The true cost of a data breach – expect damage to last years

The true cost of a data breach - expect damage to last years
Data breaches continue to have financial impacts for years after discovery, but there are several steps firms can take to reduce their expenses.

Over the last couple of years, data security has catapulted up the agenda for many businesses, with this now seen as a key business risk and one that needs attention from the most senior executives and not just the IT department.

One of the key reasons for this is a growing awareness of just how severe the repercussions can be if a firm does fall victim to a data breach, in terms of direct financial penalties, reputational damage and lost business.

Financial impacts can be hard to measure accurately, but one annual study has released its latest report this month, and it warns that however you measure it, costs are going up. In fact, according to IBM’s 2019 Cost of a Data Breach study, it has climbed by 12 per cent over the last five years, with the average breach now costing $3.92 million (£3.22 million), and expenses will continue to be felt for many years after an attack.

Expect multi-year financial impacts

This year was the first time IBM’s study has examined the longtail financial impact of a data breach, and it revealed recovery is a long process.

While two-thirds of the financial impacts (67 per cent) were felt in the first 12 months after a breach is discovered, a further 22 per cent of costs accrue in the year following this, while 11 per cent of the total expenses come more than two years after the incident. Longer-lasting financial challenges were particularly common for firms in more highly regulated industries, such as finance, healthcare and energy.

Small and medium-sized businesses are particularly at risk. The study found firms with fewer than 500 employees saw average losses of more than $2.5 million, which IBM said could be”potentially crippling” for these firms, which typically generate less than $50 million in annual revenue.

Wendi Whitmore, global lead for IBM’s X-Force Incident Response and Intelligence Services, said: “With organisations facing the loss or theft of over 11.7 billion records in the past three years alone, companies need to be aware of the full financial impact that a data breach can have on their bottom line – and focus on how they can reduce these costs.”

Malicious actors a growing threat

The study found that the root cause of breaches is split almost equally between malicious and accidental incidents. Incidents caused by human error or system glitches account for 49 per cent of all cases, compared with 51 per cent caused by malicious actors.

However, while these can be hugely costly, setting businesses back $3.5 million and $3.24 million respectively, it is malicious actions that are potentially the more serious problem. IBM noted such incidents have increased by 21 per cent over the past six years, from 41 per cent of all incidents to 51 per cent, and are often more costly than accidental breaches, with average expenses reached $4.45 million. 

Misconfigured cloud servers are said to be a particularly large threat, with this contributing to the loss of 990 million records in 2018, or 43 per cent of all compromised data records.

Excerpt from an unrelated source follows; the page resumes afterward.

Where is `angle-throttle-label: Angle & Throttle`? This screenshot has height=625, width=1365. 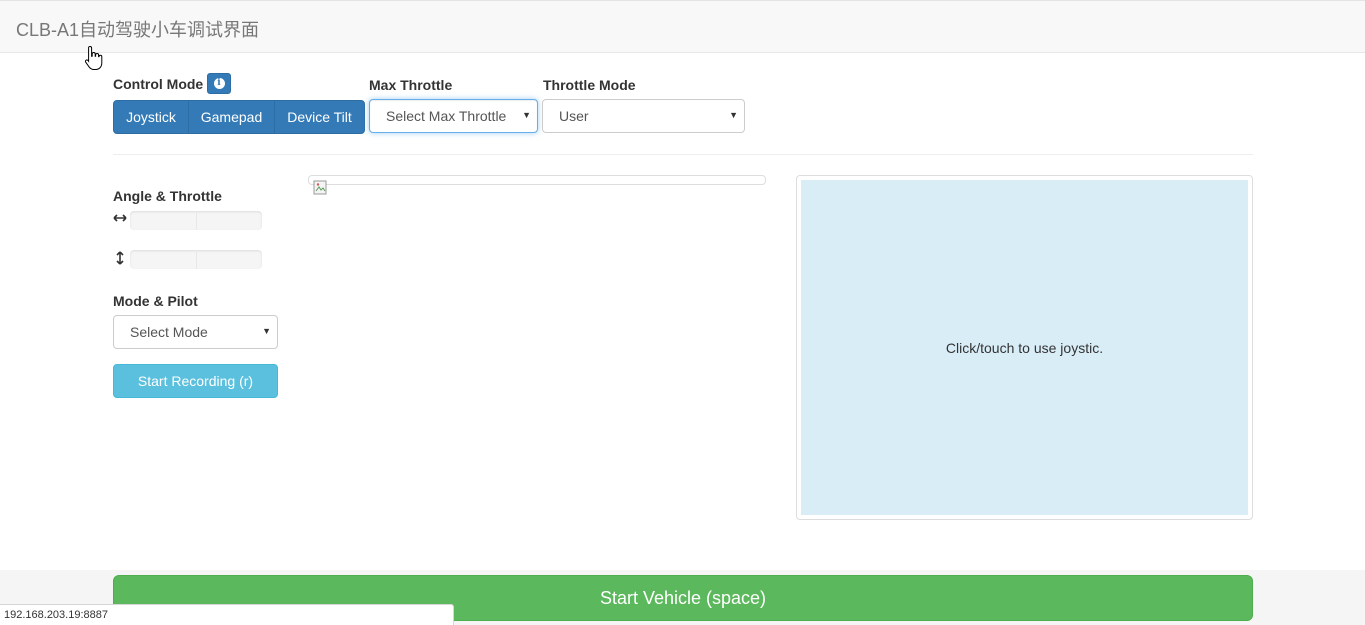
angle-throttle-label: Angle & Throttle is located at coordinates (168, 196).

How can firms minimise their costs?

Despite these threats, IBM noted there are several things businesses can do to reduce the cost of a data breach, even if such incidents cannot be prevented altogether.

The most important factor that reduces these expenses is the speed and efficiency at which a company is able to respond, IBM stated. It found the average lifecycle of a breach in 2018 stood at 279 days, with firms taking 206 days to detect an incident and a further 73 days to fully contain it.

However, companies that were able to reduce the time taken for detection and containment to under 200 days spent significantly less on the total cost of a breach.

“Having an incident response team in place and extensive testing of incident response plans were two of the top three greatest cost saving factors examined in the study,” the report continued. “Companies that had both of these measures in place had $1.23 million less total costs for a data breach on average than those that had neither measure in place ($3.51 million vs. $4.74 million).”

Other factors businesses should consider include deploying security automation technologies, which can cut the cost of a breach in half, while using strong encryption reduces expenses by $360,000.

Enterprises also need to be particularly wary when dealing with third parties, such as partners and suppliers, as breaches that originate here cost companies $370,000 more than average. IBM said this emphasises the need for firms to closely vet the security of the companies they do business with, align security standards, and actively monitor third-party access.